注1;地価については換算していませんが、おそらくは最大の所有者である真如堂については代わりの土地を宛っているので、おそらく信長自身の金銭的な支出はないものと思われます。本考察で最大の難点はおそらく、「本当に人件費を払っているのか?」という点にあるとおもわれますが、残念ながら筆者の力量を超しています。


ぼんやり計算違いしてました
 こないだ米を買ったんで、もしかすると、と思い、米価の正しい値段を算出する為に容積と重さを量り直してみました。やっぱり紙の上での勘定が間違ってまして、一斗およそ15kgという事で、標準米で五千円前後でした。間違えた原因は一俵の値段を容積にばらつきがあるにも関わらず、うっかり均一と思ってしまい、更に途中で何度か計算間違いを犯した事でしょうか。
 兎も角、一斗五千円なら一石五万円。焼き肉屋で米一合頼むと五十円ですから、焼き肉屋の米って意外に適正価格だったんですな。足軽の年俸が一石八斗=九万円。厳しい。一貫およそ三万円〜三万五千円という事で、五億円は一万五千貫でした。


上記にありますように計算違いしてたので…
 上記に書きましたように計算違いしてたので、訂正しつつ考えてみました。

 今度知合いの寺に行って昔の勧進帳なんかあれば見せて貰おうと思っとるのですが、取り敢えず先に挙げた「仁和寺や大覚寺を建て替えた場合、およそ二三十億円」という話を採用し、かつ計算間違いを訂正しつつ当てはめると、一億円=三千貫ですから、六万貫〜九万貫となります。但し、現在では柱一本三百万円というような篦棒な資材を使い、重機の貸賃を含み、稀少な技術者に特別な日当を支払っての二三十億円ですから、資材安く、重機もなく、それらの建築が特殊技術でなかった当時、現実的には二三十億の半分(寺院建築は普通の二倍ってのが大体の相場ですんで)、三万貫から四万五千貫くらいでしょうか。重機の替りが人力ですんで、別計算しました。

 また、茨城県伊奈町にある第三セクター「ワープステーション江戸」をサンプルに考えてみます。9ヘクタールで総工費二十八億円の江戸の街を再現した施設なんだとか。NHK大河ドラマの撮影にも使われたそうですから、可成り出来がよろしいと思われます。

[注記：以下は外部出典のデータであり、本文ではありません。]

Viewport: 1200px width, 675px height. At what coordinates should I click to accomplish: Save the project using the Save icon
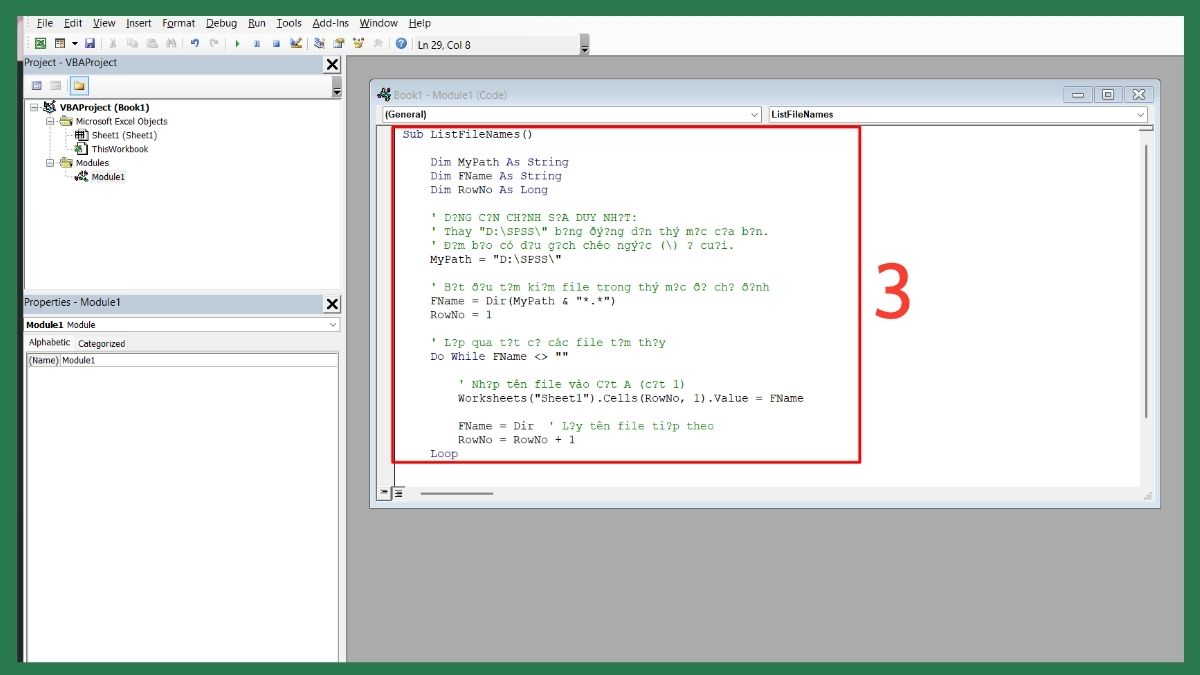(x=90, y=43)
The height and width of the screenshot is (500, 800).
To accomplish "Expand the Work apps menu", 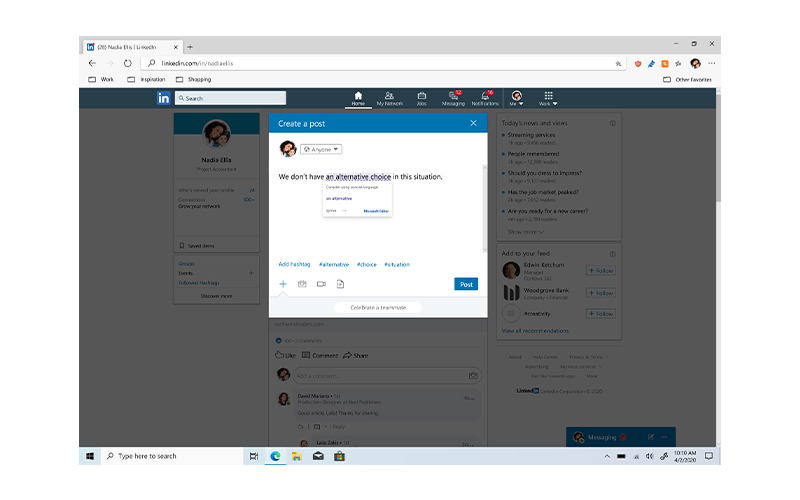I will pos(548,98).
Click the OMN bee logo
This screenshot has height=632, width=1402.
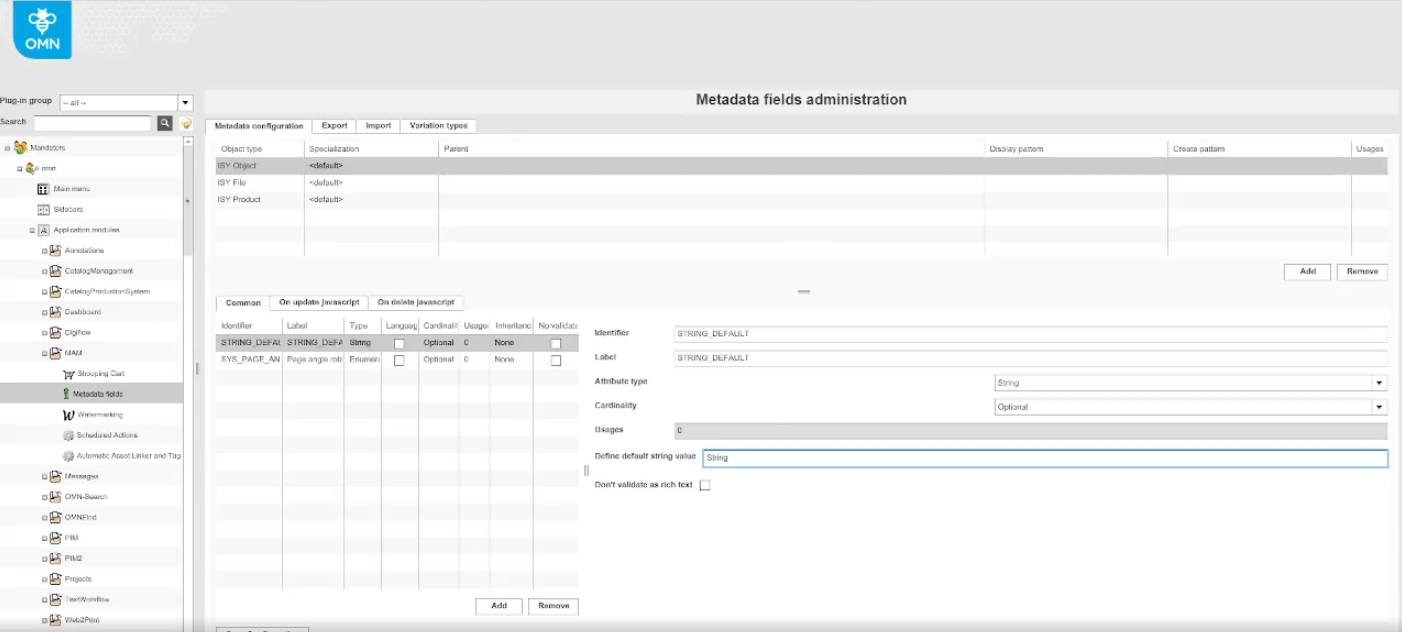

室町御所の面積がこの1/20として、室町御所を第三セクターで造ると一億四千万円、然し所詮はっつぁんや熊さんの住む江戸の街ですから(そういえば最近の民放の時代劇、セットが綺麗すぎてゲンナリしますな)、室町御所がこの三倍豪華だとすると、四億二千万円。永禄年間換算で一万二千六百貫。
 織田信長が第三セクターとして室町御所を建てると(堺屋太一っぽい発想ですが)、一万五千貫以下で建つ、という事になりましょう。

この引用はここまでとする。